First, a quick education in how the green coffee bean progresses to various roasts. The roasting process was taken from Sweet Maria's wholesale coffee supplier. (LINK)
Understanding the different stages of the roast will help you control the flavor of your cup and appreciate how different roasts result in different cup flavors.
- Yellowing: For the first few minutes the bean remains greenish, then turn lighter yellowish and emit a grassy smell.
- Steam: The beans start to steam as their internal water content dissipates.
- First Crack: The steam becomes fragrant. Soon you will hear the first crack, an audible cracking sound as the real roasting starts to occur: sugars begin to caramelize, bound-up water escapes, the structure of the bean breaks down and oils migrate from their little pockets outward.
- First Roasted Stage: After the first crack, the roast can be considered complete any time according to your taste. The cracking is an audible cue, and, along with sight and smell, tells you what stage the roast is at. This is what is called a City roast.
- Caramelization: Caramelization continues, oils migrate, and the bean expands in size as the roast becomes dark. As the roast progresses, this is a City + roast. Most of our roast recommendations stop at this point. When you are on the verge of second crack, that is a Full City roast.

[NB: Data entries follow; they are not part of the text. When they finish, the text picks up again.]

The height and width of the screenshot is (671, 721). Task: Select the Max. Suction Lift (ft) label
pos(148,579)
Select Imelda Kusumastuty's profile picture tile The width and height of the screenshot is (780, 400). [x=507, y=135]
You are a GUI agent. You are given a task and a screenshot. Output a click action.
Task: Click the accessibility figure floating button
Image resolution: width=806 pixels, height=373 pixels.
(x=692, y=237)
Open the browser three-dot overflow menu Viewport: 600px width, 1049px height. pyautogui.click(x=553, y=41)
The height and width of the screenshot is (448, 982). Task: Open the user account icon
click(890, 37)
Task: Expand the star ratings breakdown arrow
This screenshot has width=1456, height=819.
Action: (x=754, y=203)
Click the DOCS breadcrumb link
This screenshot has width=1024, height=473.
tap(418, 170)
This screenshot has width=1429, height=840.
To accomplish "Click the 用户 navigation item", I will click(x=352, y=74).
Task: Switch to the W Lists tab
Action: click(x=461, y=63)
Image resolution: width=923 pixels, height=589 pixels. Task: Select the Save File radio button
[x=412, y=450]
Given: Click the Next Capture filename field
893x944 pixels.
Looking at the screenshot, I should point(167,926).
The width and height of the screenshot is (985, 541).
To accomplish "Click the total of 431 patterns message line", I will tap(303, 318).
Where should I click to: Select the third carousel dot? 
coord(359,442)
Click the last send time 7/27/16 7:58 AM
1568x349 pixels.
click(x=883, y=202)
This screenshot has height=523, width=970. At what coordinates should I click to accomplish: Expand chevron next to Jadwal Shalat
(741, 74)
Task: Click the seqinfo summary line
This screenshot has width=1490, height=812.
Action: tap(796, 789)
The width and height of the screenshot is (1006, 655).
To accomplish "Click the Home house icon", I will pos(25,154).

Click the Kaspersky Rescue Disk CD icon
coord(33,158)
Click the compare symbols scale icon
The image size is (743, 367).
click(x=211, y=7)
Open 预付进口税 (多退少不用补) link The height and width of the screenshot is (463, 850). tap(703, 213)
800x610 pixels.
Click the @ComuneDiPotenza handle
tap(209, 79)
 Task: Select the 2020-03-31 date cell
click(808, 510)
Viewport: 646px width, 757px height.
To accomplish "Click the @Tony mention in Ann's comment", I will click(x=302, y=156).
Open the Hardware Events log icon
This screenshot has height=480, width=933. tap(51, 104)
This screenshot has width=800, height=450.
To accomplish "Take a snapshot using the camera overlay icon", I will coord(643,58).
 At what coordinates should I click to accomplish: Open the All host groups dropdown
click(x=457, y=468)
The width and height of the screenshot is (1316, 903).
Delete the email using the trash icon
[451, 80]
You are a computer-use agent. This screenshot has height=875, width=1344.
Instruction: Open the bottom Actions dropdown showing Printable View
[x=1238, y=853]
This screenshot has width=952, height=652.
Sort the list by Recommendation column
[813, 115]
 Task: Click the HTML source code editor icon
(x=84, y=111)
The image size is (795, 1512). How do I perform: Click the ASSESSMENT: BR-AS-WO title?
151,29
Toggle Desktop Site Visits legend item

- Second Crack: At this point a second crack can be heard, often more volatile than the first. The roast character starts to eclipse the origin character of the beans at this point and is also known as a Vienna roast. A few pops into second crack is a Full City + roast. Roasting all the way through second crack may result in small pieces of bean being blown away like shrapnel!
- Darkening Roast: As the roast becomes very dark, the smoke is more pungent as sugars burn completely, and the bean structure breaks down more and more. As the end of second crack approaches you will achieve a French roast.
- Ack!! Too Late!: Eventually, the sugars burn completely, and the roast will only result in a thin-bodied cup of "charcoal water."
During the next 24 hours, the newly roasted coffee beans will gas carbon dioxide, hence the air vents on commercially processed packages of coffee. I have been experimenting with using a hot air popper, and it is ridiculously simply.
|The green coffee beans and the roasted beans to first "pop"|
As a Prepper, this is what I would suggest. Order a sample pack from Sweet Maria's and experiment with the different methods of roasting the green coffee beans. You'll also get to learn the different region growing "tastes" and what roasts (i.e. medium roast, espresso) you prefer. I'll be learning to roast the beans using cast iron and an oven over the next few months.
SOLUTION: You can either order, and store your coffee with mylar and oxygen eaters, or purchase canned green coffee beans from Costco for about $4.00/pound. I haven't tried the coffee from Costco, so I can't testify to it's quality. Any readers have experience with this brand? Practice roasting the green coffee beans with varying methods. Having the supplies, but not knowing how to prepare/use them is not good logic.
If things get bad, you'll still have your morning cup of coffee to greet the day.